* [What you should do]: Would you please copy the part of the material below that opens with the line containing "slot mahjong x5000 (872, 646)" and closes with the line containing "Explore (104, 603)"? Copy it exactly, and only it.

* [Data for this task]:
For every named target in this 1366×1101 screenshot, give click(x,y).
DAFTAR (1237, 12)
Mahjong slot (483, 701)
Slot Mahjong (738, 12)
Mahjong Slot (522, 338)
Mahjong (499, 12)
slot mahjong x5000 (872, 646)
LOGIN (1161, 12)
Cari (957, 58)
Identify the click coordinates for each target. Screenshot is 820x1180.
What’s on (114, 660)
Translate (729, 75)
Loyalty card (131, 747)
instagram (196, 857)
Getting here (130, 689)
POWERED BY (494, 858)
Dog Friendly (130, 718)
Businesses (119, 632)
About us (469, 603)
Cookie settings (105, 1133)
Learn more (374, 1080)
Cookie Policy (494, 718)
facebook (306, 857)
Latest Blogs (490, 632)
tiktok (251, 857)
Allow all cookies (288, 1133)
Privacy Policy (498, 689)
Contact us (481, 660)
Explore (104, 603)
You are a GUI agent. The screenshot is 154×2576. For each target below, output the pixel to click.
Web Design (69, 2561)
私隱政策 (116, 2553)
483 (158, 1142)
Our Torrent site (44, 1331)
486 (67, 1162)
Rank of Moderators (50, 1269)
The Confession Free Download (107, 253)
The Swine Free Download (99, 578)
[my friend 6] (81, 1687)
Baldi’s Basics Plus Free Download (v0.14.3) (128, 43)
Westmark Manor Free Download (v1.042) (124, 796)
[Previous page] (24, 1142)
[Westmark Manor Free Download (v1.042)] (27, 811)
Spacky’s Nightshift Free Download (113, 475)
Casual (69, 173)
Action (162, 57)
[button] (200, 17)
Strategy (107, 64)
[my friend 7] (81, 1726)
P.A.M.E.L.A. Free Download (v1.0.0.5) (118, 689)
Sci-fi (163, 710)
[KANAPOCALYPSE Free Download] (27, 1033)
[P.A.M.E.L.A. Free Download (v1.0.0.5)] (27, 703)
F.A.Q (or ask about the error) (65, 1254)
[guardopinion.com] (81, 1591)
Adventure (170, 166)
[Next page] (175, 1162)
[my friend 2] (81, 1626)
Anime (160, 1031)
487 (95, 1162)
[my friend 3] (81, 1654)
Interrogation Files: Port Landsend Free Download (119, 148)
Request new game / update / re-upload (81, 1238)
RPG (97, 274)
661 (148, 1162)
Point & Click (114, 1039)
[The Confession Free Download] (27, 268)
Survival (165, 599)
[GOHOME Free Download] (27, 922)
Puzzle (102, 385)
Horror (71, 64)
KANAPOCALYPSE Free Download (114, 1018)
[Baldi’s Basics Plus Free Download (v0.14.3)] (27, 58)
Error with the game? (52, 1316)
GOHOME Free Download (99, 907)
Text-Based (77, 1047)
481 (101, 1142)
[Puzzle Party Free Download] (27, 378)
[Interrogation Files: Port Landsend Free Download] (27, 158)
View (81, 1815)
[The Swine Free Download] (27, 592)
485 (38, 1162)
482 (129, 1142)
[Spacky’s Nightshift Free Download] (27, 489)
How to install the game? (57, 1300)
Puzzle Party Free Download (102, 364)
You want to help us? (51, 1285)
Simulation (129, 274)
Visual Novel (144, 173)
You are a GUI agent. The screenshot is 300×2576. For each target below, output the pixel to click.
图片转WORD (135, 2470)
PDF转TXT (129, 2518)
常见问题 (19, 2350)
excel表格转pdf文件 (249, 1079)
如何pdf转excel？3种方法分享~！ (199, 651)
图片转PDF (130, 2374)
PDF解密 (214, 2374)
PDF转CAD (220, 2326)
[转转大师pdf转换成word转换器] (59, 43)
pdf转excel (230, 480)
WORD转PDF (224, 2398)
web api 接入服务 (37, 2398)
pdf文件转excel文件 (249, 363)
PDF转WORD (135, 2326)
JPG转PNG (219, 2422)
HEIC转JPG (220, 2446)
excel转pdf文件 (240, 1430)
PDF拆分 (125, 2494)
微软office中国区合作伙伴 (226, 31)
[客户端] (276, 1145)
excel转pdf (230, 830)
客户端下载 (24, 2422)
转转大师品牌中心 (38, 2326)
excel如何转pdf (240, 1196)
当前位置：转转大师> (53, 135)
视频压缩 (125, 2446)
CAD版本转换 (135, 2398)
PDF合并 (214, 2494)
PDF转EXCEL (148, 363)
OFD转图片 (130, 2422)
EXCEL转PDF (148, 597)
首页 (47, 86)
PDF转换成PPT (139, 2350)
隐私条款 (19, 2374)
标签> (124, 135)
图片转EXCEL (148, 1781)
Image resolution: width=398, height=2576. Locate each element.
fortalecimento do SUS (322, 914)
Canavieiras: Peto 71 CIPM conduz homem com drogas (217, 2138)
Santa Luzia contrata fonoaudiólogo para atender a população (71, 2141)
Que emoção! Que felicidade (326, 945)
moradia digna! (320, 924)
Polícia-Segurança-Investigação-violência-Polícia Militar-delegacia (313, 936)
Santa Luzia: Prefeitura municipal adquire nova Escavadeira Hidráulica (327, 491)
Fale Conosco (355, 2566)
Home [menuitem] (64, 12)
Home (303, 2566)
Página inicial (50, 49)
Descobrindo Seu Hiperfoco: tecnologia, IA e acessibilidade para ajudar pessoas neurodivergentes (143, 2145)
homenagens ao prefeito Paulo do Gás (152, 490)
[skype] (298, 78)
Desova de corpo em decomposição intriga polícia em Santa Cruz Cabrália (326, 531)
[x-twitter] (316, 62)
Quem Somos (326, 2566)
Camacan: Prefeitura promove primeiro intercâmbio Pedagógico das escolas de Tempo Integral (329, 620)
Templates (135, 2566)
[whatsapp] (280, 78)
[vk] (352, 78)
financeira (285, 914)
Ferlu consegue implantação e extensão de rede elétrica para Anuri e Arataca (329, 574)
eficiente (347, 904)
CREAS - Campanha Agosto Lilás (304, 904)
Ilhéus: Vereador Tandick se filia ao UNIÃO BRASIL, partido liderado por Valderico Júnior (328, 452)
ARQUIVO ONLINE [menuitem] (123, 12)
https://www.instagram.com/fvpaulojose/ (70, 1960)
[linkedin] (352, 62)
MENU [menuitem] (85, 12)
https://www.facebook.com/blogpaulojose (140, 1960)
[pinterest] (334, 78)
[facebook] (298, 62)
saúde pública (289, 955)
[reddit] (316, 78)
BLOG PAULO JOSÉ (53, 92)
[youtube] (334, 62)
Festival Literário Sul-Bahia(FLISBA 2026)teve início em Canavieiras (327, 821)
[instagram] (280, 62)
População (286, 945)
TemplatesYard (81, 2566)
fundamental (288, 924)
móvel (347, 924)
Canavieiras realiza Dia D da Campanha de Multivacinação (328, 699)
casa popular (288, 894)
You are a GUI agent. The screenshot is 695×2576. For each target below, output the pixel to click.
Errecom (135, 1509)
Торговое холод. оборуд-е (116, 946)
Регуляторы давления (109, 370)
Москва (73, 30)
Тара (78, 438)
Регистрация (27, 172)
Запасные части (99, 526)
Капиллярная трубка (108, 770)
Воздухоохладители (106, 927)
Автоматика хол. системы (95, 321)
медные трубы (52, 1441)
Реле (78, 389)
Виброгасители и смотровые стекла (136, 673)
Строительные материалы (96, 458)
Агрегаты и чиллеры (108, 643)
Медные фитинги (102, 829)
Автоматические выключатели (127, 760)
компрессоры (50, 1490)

* [Result of the exercise]:
slot mahjong x5000 (872, 646)
LOGIN (1161, 12)
Cari (957, 58)
Identify the click coordinates for each target. Screenshot is 820x1180.
What’s on (114, 660)
Translate (729, 75)
Loyalty card (131, 747)
instagram (196, 857)
Getting here (130, 689)
POWERED BY (494, 858)
Dog Friendly (130, 718)
Businesses (119, 632)
About us (469, 603)
Cookie settings (105, 1133)
Learn more (374, 1080)
Cookie Policy (494, 718)
facebook (306, 857)
Latest Blogs (490, 632)
tiktok (251, 857)
Allow all cookies (288, 1133)
Privacy Policy (498, 689)
Contact us (481, 660)
Explore (104, 603)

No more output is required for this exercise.